Rispetto al 1990, secondo il National Center For Family and Marriage Research dell’Università di Bowling Green Ohio, le possibilità di divorzio tra gli ultra cinquantenni sono più del doppio. Fino a qualche anno fa gli over 65 raramente divorziavano oggi, invece, secondo i dati dell’associazione legale Family Legal, i “divorzi grigi” tra i 65 e gli 85 sono cresciuti anche in Italia. Viviamo in un’epoca in cui tutte le fasi della vita si sono spostate in avanti. I cinquantenni si sentono giovani e a 60 anni non ci si considera affatto vecchi. Il divorzio in questo contesto può anche avere una valenza di affermazione della propria vitalità, la possibilità di ricominciare e progettare una nuova vita, anche in età avanzata, allontana lo spettro della vecchiaia. Molte coppie, terminato il compito dell’accudimento dei figli, si rendono conto di non aver coltivato la loro relazione e si scoprono diversi ed estranei o si innamorano di altri. L’elaborazione della separazione è possibile anche nella terza fase della vita in cui la conoscenza di sé solitamente è più ampia e la maggiore maturità acquisita può aiutare a vivere con più consapevolezza e gratificazione nuove relazioni. Ci sono ultracinquantenni che ricorrono alla terapia di coppia per provare a recuperare il loro rapporto, ma anche disposti a rimettersi in gioco nella vita di relazione, cosa che in altre epoche era impensabile.

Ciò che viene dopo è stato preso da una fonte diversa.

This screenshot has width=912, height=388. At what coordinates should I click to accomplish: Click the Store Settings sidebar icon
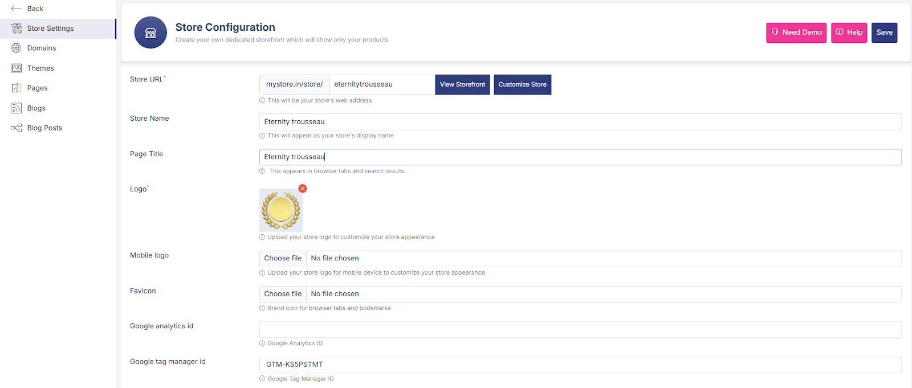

I suoi consigli a una coppia in crisi.

Se vi sentite infelici all’interno della vostra relazione non fate finta di niente, ma cercate di comprendere meglio i motivi di insoddisfazione, nella fiducia di poterli affrontare parlandone con il partner. Se non riuscite a farlo domandatevi il perché anche riguardo questa difficoltà. Ogni persona ha diritto di essere felice e non vale la pena sprecare anni della propria vita in uno stato di sofferenza. Affrontare le difficoltà può essere doloroso e i cambiamenti possono far paura ma vale la pena riconoscere i propri sentimenti per vivere la vita in maniera autentica. Quando i limiti appaiono insormontabili vi consiglio di chiedere aiuto ad un professionista psicoterapeuta che potrà accompagnarvi individualmente o in coppia nello scoprire la strada più adeguata per perseguire il vostro benessere.